La direttrice della Strada del vino e dei sapori dell’Etna, Valeria Càrastro sul bus di Around Etna

Un problema – tra i tanti – è, sicuramente, quello della domenica, giorno in cui il servizio non funziona. Una questione antica che “taglia” le gambe ad un’ipotetica domanda turistica proprio in un giorno canonico per le “gite”. «Fce è consapevole di questo – assicura Càrastro – e quello di aprire la domenica è un obiettivo che si pone. Il punto è vedere quali “numeri” possa generare un servizio in più, per questo abbiamo voluto prendere un po’ le misure con il riscontro sul Treno dei vini. Dare un giorno in più di servizio costa, e bisogna capire se è un costo che si riesce a coprire. Per Fce c’è la volontà, stiamo osservando che direzione prende la richiesta e se riusciamo araggiungere certi numeri. Del resto questo tratta è stata per un periodo a rischio, c’era poca utenza, avrebbe anche potuto andare incontro alla chiusura, da un certo punto di vista il Treno dei vini le ha dato un po’ di supporto e siamo contenti se potrà contribuire a scongiurare l’interruzione di un servizio che da 120 anni è costante sul territorio, sarebbe un vero peccato».

Le cantine dell’Etna che hanno accolto l’invito ad entrare nella rete del Treno dei vini sono, per il momento, una trentina (sabato scorso è stata la volta di Tornatore Wine e Tascante), per la maggior parte, sono vicine alla linea ferrata per ovvi motivi logistici. Di volta in volta, per ogni itinerario, ne vengono coinvolte due diverse che “girano” secondo dei turni. «All’inizio non posso nascondere che da parte dei produttori c’era un certo scetticismo – ammette Valeria Càrastro – adesso sta scemando, perché nuove cantine si sono associate alla Strada del vino attratte dal progetto del “treno”.

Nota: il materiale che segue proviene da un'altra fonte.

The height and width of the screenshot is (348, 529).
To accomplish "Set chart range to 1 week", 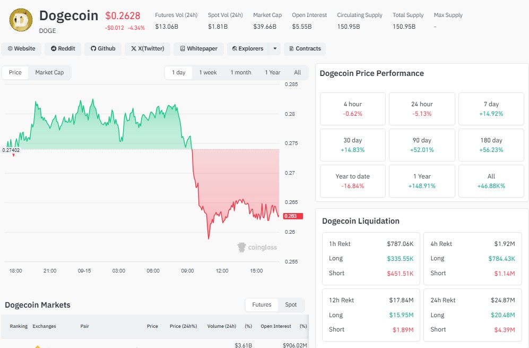I will pyautogui.click(x=208, y=72).
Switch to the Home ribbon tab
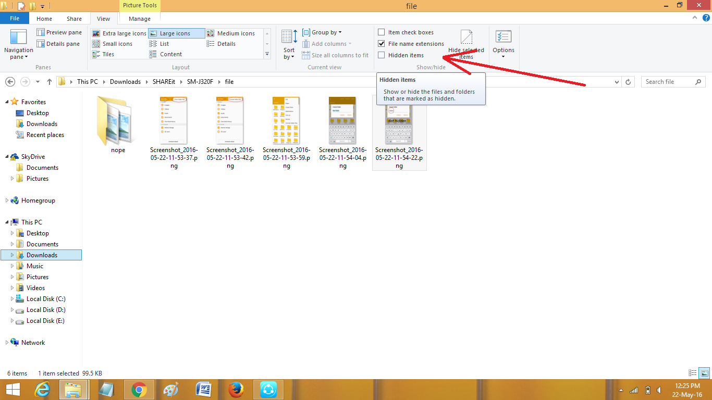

L’agronomo dell’azienda Tornatore, Domenico D’Antoni a colloquio con i turisti 

E sono cantine di ogni genere, da quelle più tradizionali, con una storia sul territorio, a quelle hi-tech di produttori sbarcati sull’Etna magari dalla Sicilia occidentale, pronti alla nuova scommessa enologica che si gioca sui vigneti terrazzati del Vulcano. Loro hanno capito l’enorme potenziale del territorio, adesso bisogna convincere i Comuni dell’Etna. Non è possibile che i turisti sbarcati dal bus di “Around Etna” magari alle due del pomeriggio, si ritrovino a passeggiare in centri storici deserti con le saracinesche chiuse per l’ora di pranzo (dei commercianti). «Anche su questo stiamo lavorando – anticipa la direttrice delle Strade del vino e dei Sapori dell’Etna – con Castiglione di Sicilia, per esempio, siamo riusciti a garantire un minimo di servizio in più, informando i commercianti che quel giorno saremmo arrivati con un gruppo di turisti, qualcuno ha tenuto aperto, altri no. Capisco l’esercente che decidendo di restare aperto vorrebbe anche garantito un minimo di ritorno economico, ma noi non possiamo farlo. Serve un cambio di mentalità, è molto difficile, ma secondo me è un processo che lentamente si va affermando».